1 Gestos caseiros são práticas linguísticas, ou língua de sinais primárias, que surgem na comunicação familiar. Se o surdo tiver contato com uma língua de sinais de maior veiculação e mais estruturada, como a libras no Brasil, ele a substituirá pela língua de maior prestígio e veiculação. Podendo manter o sistema caseiro com seus familiares.
2 Paula M. L. Moya (2000, p.80) explica o termo essencialismo: “em meu uso de ‘essencialismo’, estou me referindo à noção que indivíduos ou grupos têm uma ‘essência’ imutável e revelável – uma natureza, pré-social, invariável, básica.
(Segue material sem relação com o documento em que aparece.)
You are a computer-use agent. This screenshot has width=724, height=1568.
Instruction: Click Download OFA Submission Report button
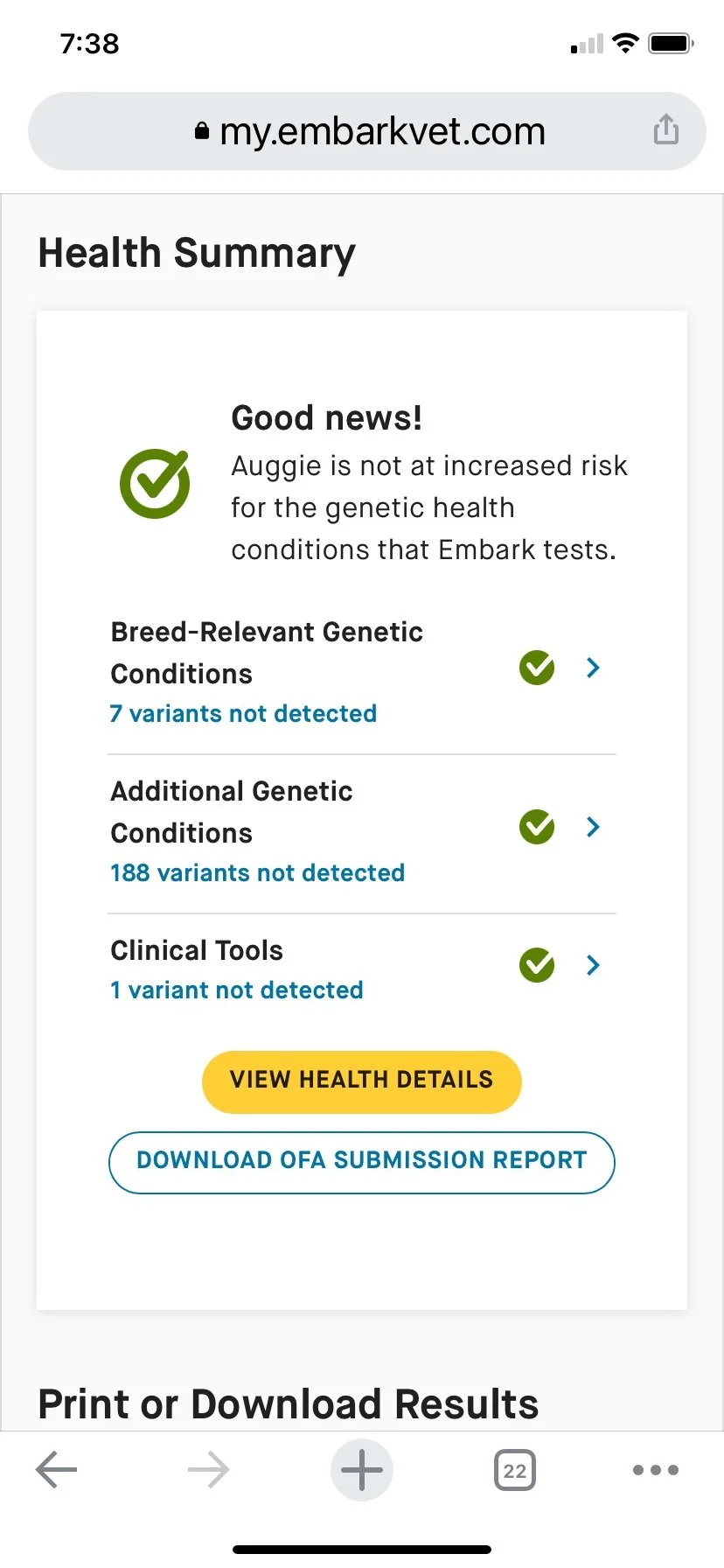362,1162
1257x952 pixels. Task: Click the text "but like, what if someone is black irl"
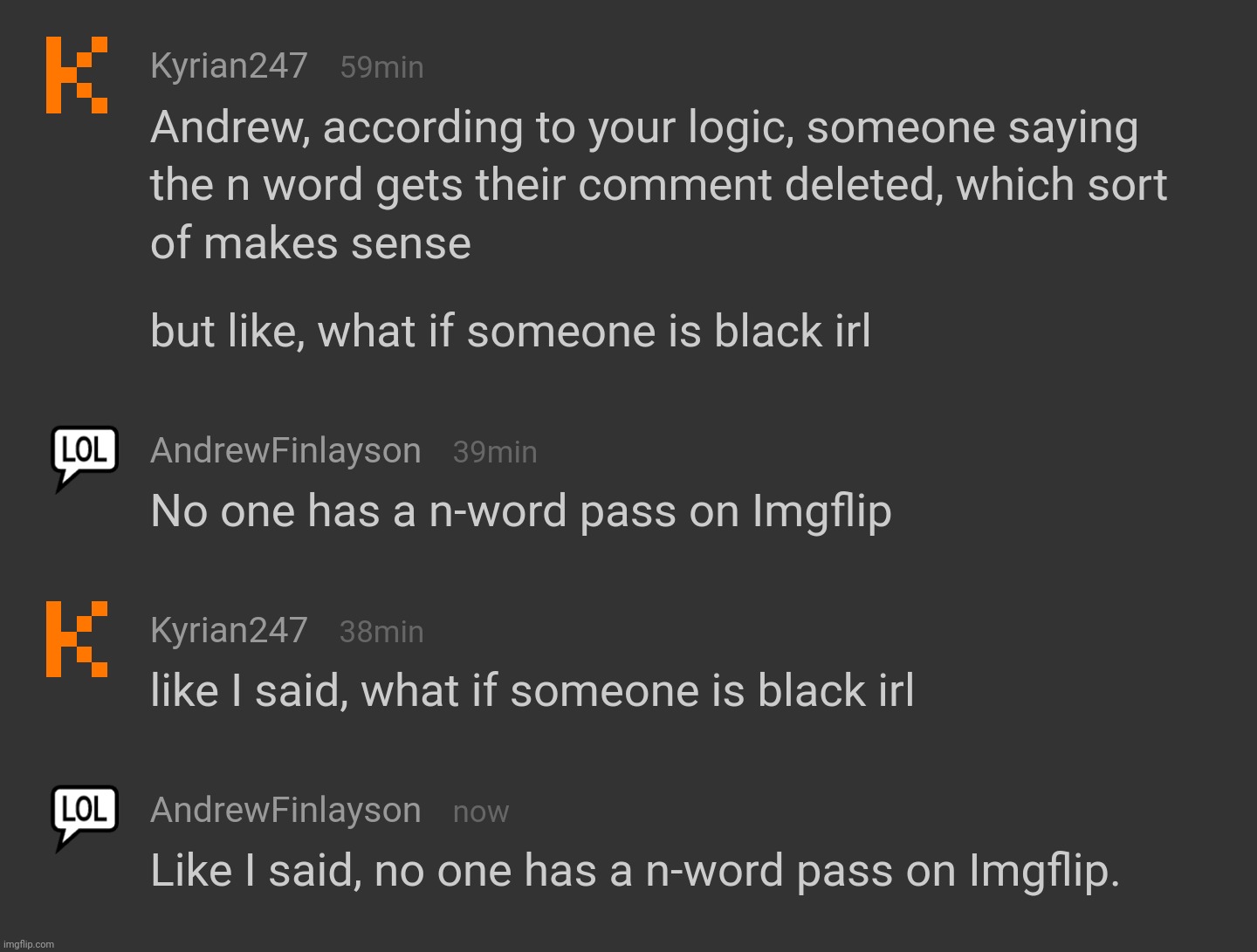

Como um conceito teórico, o essencialismo se expressa através da tendência para ver uma categoria social ( classe, gênero, raça, sexualidade, etc.) como determinada, em última instância, pela identidade cultural do indivíduo ou grupo em questão”. (tradução da autora) (MASUTTI, 2007, p.11 – nota de rodapé da autora)
3 Para uma descrição mais detalhada sobre a história das línguas de sinais da França, dos Estados Unidos da América e do Brasil, consultar Moura (2000).
4 Os colchetes são para completar o sentido da fala dentro do contexto do texto.
5 Surdos oralizados são surdos que utilizam a leitura labial e a oralização para se comunicarem, vale ressaltar que mesmo estes utilizam a visão durante a leitura labial para receber as informações.
6 Como mostrado no quadro 5.1 quando os surdos são crianças não há uma língua compartilhada entre os pais ouvintes e a criança surda. Geralmente os pais e as crianças desenvolvem um sistema caseiro gestual, que possivelmente a criança a processa como sendo uma língua. Se estas línguas de sinais tivessem oportunidade de se desenvolverem e serem disseminadas, dariam origem a uma nova língua de sinais. Isto não ocorre porque ou a família e o surdo adota uma perspectiva oralista, com educação apenas em português e estes sinais caseiros são deixados de lado, ou a criança aprende a libras, uma língua de sinais já desenvolvida e de ampla circulação se comparada com sua emergente língua caseira. (Nota do autor, quadro 5.1 mostrado no capítulo 2).